The entries must be restated exactly as written.

Data in this exercise START

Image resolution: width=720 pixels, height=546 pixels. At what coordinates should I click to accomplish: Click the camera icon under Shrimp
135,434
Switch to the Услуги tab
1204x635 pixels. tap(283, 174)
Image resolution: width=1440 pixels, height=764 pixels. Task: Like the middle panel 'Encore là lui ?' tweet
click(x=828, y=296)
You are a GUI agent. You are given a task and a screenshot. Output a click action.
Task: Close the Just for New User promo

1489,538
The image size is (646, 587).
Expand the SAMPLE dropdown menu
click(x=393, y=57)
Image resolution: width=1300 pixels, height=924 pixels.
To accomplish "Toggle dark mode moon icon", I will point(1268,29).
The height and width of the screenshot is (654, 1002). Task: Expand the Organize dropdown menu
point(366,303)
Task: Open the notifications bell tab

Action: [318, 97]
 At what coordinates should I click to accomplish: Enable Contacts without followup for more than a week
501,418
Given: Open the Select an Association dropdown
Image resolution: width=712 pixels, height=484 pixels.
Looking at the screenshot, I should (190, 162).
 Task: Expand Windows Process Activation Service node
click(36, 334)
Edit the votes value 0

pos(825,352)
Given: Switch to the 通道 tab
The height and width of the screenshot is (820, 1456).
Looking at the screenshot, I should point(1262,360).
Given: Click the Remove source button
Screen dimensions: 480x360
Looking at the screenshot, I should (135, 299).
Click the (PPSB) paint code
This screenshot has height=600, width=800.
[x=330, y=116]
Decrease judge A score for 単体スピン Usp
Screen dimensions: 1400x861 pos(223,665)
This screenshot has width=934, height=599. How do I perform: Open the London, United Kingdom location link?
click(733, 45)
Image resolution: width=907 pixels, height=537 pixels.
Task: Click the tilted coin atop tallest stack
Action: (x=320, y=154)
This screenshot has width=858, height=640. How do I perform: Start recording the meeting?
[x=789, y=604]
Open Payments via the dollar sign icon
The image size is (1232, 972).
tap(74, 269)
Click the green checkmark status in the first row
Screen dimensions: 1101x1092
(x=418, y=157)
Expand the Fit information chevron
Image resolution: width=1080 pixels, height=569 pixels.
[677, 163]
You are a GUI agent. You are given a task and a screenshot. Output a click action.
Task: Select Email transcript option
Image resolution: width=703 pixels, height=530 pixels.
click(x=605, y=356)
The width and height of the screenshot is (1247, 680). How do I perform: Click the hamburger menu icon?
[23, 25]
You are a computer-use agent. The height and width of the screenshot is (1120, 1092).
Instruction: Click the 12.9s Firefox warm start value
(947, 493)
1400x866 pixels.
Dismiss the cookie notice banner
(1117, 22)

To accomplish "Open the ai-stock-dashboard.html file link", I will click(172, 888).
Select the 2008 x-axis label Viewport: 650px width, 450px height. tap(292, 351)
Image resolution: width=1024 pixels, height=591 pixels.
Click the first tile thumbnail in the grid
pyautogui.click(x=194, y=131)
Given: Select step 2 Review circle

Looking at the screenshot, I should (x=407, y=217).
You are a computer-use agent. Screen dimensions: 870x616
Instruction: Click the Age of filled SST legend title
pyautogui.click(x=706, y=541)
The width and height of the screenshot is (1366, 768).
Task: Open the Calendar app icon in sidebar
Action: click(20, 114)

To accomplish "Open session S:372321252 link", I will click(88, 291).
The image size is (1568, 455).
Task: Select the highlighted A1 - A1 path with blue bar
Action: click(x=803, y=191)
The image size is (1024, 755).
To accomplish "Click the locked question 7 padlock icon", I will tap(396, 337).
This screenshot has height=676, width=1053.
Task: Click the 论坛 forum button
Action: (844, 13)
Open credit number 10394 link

Data in this exercise END

Result of the exercise:
Image resolution: width=720 pixels, height=546 pixels. At what coordinates should I click to accomplish: Click the camera icon under Shrimp
135,434
Switch to the Услуги tab
1204x635 pixels. tap(283, 174)
Image resolution: width=1440 pixels, height=764 pixels. Task: Like the middle panel 'Encore là lui ?' tweet
click(x=828, y=296)
You are a GUI agent. You are given a task and a screenshot. Output a click action.
Task: Close the Just for New User promo

1489,538
The image size is (646, 587).
Expand the SAMPLE dropdown menu
click(x=393, y=57)
Image resolution: width=1300 pixels, height=924 pixels.
To accomplish "Toggle dark mode moon icon", I will point(1268,29).
The height and width of the screenshot is (654, 1002). Task: Expand the Organize dropdown menu
point(366,303)
Task: Open the notifications bell tab

Action: [318, 97]
 At what coordinates should I click to accomplish: Enable Contacts without followup for more than a week
501,418
Given: Open the Select an Association dropdown
Image resolution: width=712 pixels, height=484 pixels.
Looking at the screenshot, I should (190, 162).
 Task: Expand Windows Process Activation Service node
click(36, 334)
Edit the votes value 0

pos(825,352)
Given: Switch to the 通道 tab
The height and width of the screenshot is (820, 1456).
Looking at the screenshot, I should point(1262,360).
Given: Click the Remove source button
Screen dimensions: 480x360
Looking at the screenshot, I should (135, 299).
Click the (PPSB) paint code
This screenshot has height=600, width=800.
[x=330, y=116]
Decrease judge A score for 単体スピン Usp
Screen dimensions: 1400x861 pos(223,665)
This screenshot has width=934, height=599. How do I perform: Open the London, United Kingdom location link?
click(733, 45)
Image resolution: width=907 pixels, height=537 pixels.
Task: Click the tilted coin atop tallest stack
Action: (x=320, y=154)
This screenshot has width=858, height=640. How do I perform: Start recording the meeting?
[x=789, y=604]
Open Payments via the dollar sign icon
The image size is (1232, 972).
tap(74, 269)
Click the green checkmark status in the first row
Screen dimensions: 1101x1092
(x=418, y=157)
Expand the Fit information chevron
Image resolution: width=1080 pixels, height=569 pixels.
[677, 163]
You are a GUI agent. You are given a task and a screenshot. Output a click action.
Task: Select Email transcript option
Image resolution: width=703 pixels, height=530 pixels.
click(x=605, y=356)
The width and height of the screenshot is (1247, 680). How do I perform: Click the hamburger menu icon?
[23, 25]
You are a computer-use agent. The height and width of the screenshot is (1120, 1092).
Instruction: Click the 12.9s Firefox warm start value
(947, 493)
1400x866 pixels.
Dismiss the cookie notice banner
(1117, 22)

To accomplish "Open the ai-stock-dashboard.html file link", I will click(172, 888).
Select the 2008 x-axis label Viewport: 650px width, 450px height. tap(292, 351)
Image resolution: width=1024 pixels, height=591 pixels.
Click the first tile thumbnail in the grid
pyautogui.click(x=194, y=131)
Given: Select step 2 Review circle

Looking at the screenshot, I should (x=407, y=217).
You are a computer-use agent. Screen dimensions: 870x616
Instruction: Click the Age of filled SST legend title
pyautogui.click(x=706, y=541)
The width and height of the screenshot is (1366, 768).
Task: Open the Calendar app icon in sidebar
Action: click(20, 114)

To accomplish "Open session S:372321252 link", I will click(88, 291).
The image size is (1568, 455).
Task: Select the highlighted A1 - A1 path with blue bar
Action: click(x=803, y=191)
The image size is (1024, 755).
To accomplish "Click the locked question 7 padlock icon", I will tap(396, 337).
This screenshot has height=676, width=1053.
Task: Click the 论坛 forum button
Action: (844, 13)
Open credit number 10394 link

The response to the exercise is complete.